(Stored data entries)
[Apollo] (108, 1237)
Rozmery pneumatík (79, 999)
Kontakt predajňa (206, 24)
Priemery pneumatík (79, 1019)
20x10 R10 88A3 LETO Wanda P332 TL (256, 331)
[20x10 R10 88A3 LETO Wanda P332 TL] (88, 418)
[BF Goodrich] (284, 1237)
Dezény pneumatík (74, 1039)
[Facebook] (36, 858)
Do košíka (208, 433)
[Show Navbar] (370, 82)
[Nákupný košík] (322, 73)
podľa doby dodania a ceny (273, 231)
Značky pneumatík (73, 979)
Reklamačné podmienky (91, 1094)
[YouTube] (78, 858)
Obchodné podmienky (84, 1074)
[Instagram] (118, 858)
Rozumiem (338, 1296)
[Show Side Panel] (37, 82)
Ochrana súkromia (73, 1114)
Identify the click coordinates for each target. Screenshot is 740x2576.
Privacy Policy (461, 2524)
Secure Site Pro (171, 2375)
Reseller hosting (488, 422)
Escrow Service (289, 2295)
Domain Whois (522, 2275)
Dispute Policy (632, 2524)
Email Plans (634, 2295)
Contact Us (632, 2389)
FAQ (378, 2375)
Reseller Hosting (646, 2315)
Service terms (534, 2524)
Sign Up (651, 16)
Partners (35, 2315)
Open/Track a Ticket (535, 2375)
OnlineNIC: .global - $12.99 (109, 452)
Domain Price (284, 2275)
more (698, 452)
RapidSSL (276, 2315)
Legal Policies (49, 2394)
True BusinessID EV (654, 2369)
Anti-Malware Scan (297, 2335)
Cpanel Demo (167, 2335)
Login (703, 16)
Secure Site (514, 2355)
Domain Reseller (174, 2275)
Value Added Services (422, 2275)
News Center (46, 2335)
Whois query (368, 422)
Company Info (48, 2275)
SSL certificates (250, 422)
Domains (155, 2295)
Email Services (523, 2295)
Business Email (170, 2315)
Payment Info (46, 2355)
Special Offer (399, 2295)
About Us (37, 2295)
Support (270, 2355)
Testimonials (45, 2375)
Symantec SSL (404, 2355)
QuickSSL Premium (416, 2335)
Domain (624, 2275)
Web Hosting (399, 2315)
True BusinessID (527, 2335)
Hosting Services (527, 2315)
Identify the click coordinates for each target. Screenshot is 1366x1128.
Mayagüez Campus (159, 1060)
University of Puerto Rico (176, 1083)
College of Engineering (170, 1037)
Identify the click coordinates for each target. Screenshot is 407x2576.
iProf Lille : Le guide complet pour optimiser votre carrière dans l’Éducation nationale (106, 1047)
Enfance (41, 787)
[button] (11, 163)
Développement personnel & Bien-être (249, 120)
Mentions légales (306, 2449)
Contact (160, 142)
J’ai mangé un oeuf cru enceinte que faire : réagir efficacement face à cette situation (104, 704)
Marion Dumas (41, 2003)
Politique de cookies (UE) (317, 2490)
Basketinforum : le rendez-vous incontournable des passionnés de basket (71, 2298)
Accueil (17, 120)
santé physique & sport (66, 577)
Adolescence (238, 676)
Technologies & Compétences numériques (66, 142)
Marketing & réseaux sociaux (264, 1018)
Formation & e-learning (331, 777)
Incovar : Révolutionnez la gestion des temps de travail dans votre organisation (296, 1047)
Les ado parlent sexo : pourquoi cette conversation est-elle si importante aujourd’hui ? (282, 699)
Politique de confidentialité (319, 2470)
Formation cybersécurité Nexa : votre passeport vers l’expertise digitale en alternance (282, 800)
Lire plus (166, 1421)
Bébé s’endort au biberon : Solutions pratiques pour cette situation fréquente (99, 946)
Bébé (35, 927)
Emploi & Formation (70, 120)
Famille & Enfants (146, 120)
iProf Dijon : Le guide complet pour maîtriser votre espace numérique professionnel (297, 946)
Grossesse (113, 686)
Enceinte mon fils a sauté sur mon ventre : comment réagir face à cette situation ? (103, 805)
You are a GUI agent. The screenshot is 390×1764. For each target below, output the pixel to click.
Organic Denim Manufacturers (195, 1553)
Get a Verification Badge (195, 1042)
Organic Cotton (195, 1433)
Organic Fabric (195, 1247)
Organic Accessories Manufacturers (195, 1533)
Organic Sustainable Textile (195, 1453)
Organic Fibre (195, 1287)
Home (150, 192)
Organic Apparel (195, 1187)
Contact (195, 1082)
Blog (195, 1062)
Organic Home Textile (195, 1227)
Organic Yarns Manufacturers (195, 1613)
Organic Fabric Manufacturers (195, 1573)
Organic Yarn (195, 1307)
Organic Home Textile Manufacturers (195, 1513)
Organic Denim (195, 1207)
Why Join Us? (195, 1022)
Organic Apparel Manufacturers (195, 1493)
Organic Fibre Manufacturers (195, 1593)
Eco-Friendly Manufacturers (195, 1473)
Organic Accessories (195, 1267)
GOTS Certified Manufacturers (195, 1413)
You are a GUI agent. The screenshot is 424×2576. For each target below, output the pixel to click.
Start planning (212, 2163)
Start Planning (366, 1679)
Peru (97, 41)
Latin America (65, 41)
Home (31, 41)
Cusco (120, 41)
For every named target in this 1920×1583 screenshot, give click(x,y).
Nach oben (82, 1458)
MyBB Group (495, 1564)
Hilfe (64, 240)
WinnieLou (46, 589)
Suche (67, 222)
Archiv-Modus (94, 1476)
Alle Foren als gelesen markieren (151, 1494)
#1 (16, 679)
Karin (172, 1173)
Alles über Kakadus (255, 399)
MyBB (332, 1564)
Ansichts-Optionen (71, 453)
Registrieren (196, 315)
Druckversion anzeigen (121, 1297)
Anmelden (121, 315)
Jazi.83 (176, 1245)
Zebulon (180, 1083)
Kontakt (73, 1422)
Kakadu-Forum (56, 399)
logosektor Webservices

— Problem requirements —
What is needed is every line from the data above that includes the string "complet", copied out.

— Solution to the problem —
iProf Lille : Le guide complet pour optimiser votre carrière dans l’Éducation nationale (106, 1047)
iProf Dijon : Le guide complet pour maîtriser votre espace numérique professionnel (297, 946)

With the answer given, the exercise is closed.